= Union of Orthodox Hebrew Congregations =

Organisation of Jewish communities in London

The Union of Orthodox Hebrew Congregations is an umbrella organisation of Haredi Jewish communities in London, and has an estimated membership of over 6,000. It was founded in 1926, with the stated mission "to protect traditional Judaism", and has an affiliation of over a hundred synagogues and educational institutions. It caters for all aspects of Haredi Jewish life in London, and operates mainly in the suburbs of Stamford Hill, Golders Green, Hendon, and Edgware.

==Activities==
- The Kedassia kashruth organisation
- UOHC is responsible for the management of the Beis Brucha Mother & Baby Home, which provides short-term care for mothers and new-born babies after childbirth.
- North London Chevra Kadisha
- North West London Chevra Kadisha
- Beth Din for litigation in Stamford Hill and Golders Green
- Beis Horo'o (advice centre for questions of Jewish Law)

==Rabbinate==
The spiritual leadership of UOHC is in the hands of its rabbinate, led by the Av Beis Din. Its first head was Rabbi Avigdor Schonfeld. He was succeeded by his son, Solomon Schonfeld, who also founded the Jewish Secondary School Movement.

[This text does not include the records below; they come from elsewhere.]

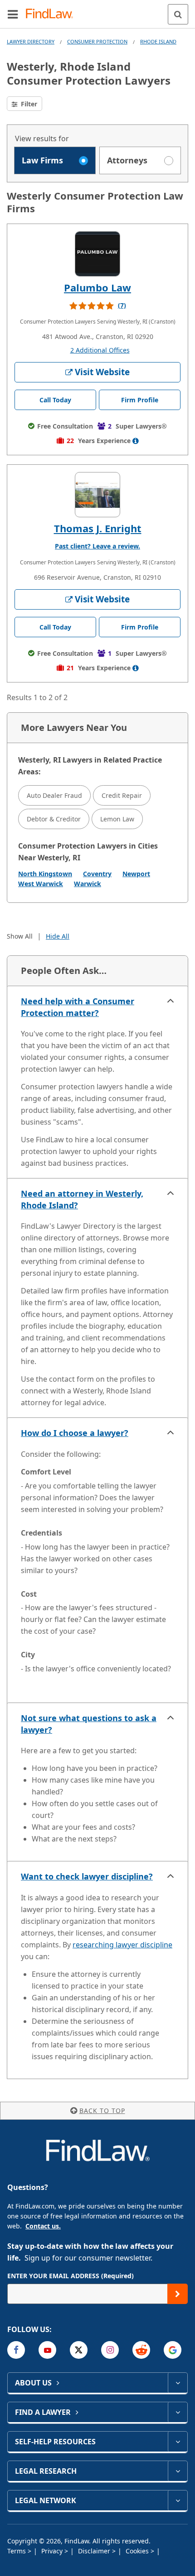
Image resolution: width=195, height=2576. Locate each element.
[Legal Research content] (177, 2471)
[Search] (178, 14)
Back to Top (102, 2110)
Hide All (57, 936)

From 1955 to 2000, the Av Beis Din was the posek, Rabbi Chanoch Dov Padwa.

==Lay management==
The lay management is its executive committee, elected triennially by the UOHC, whose members are appointed by the constituent synagogues.

== Controversies ==

===Neturei Karta funding controversy===
In July 2006, The Jewish Chronicle wrote that the UOHC's accounts appeared to show it had given a London-based charity associated with Neturei Karta more than £58,000 in grants. This prompted some members of the Hendon Adath Yisroel Synagogue to review its affiliation with the UOHC. The synagogue resolved to remain affiliated.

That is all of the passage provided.